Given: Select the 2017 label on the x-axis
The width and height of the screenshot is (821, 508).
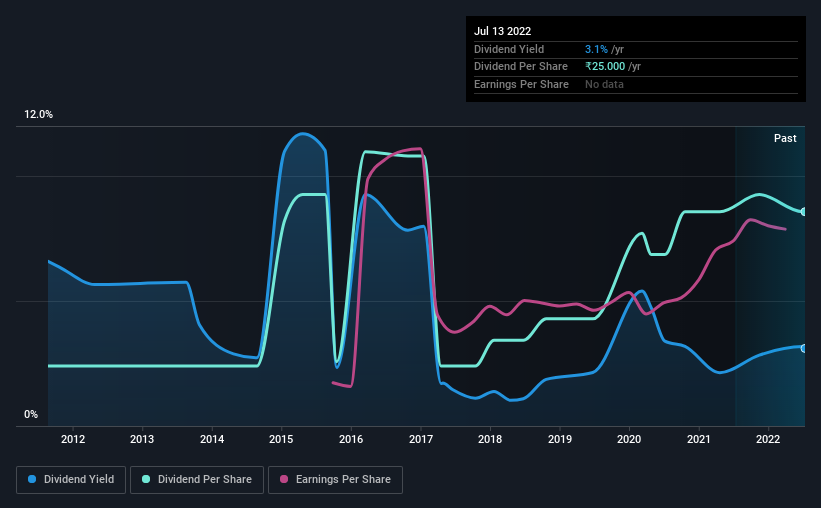Looking at the screenshot, I should pyautogui.click(x=420, y=439).
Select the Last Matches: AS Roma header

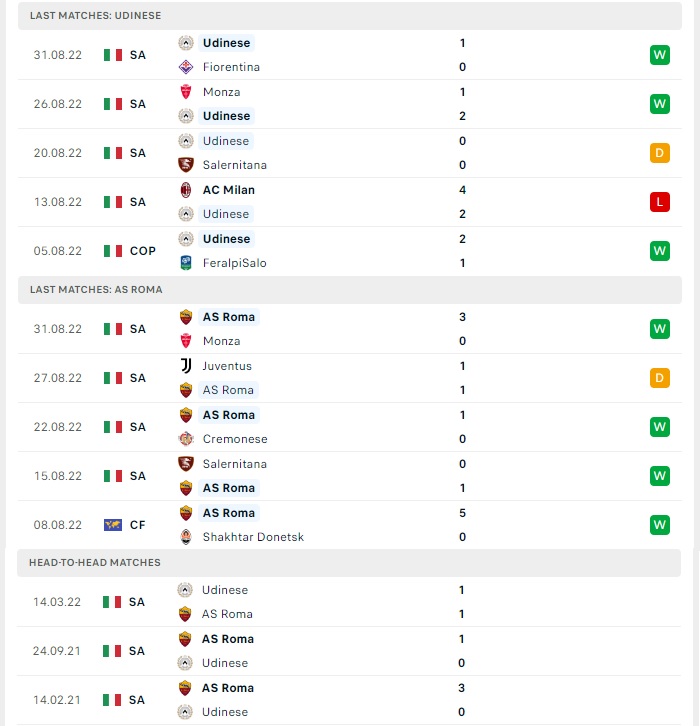pos(350,290)
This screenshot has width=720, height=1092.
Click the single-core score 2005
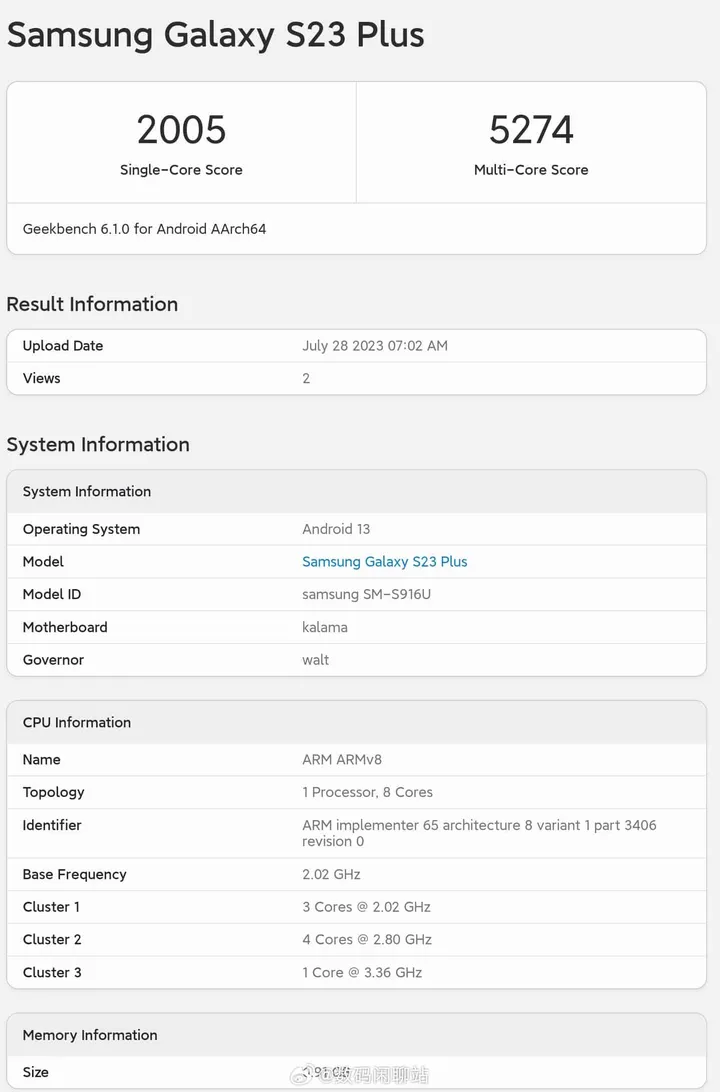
┄┄┄┄┄┄┄┄┄┄
■ WHAT TO WORK ON ■
In your reply, every line of the material should appear exactly as written, and no picture should.

■ EXERCISE OUTPUT ■
Given: Select the 2017 label on the x-axis
The width and height of the screenshot is (821, 508).
Looking at the screenshot, I should pyautogui.click(x=420, y=439).
Select the Last Matches: AS Roma header

pos(350,290)
This screenshot has width=720, height=1092.
Click the single-core score 2005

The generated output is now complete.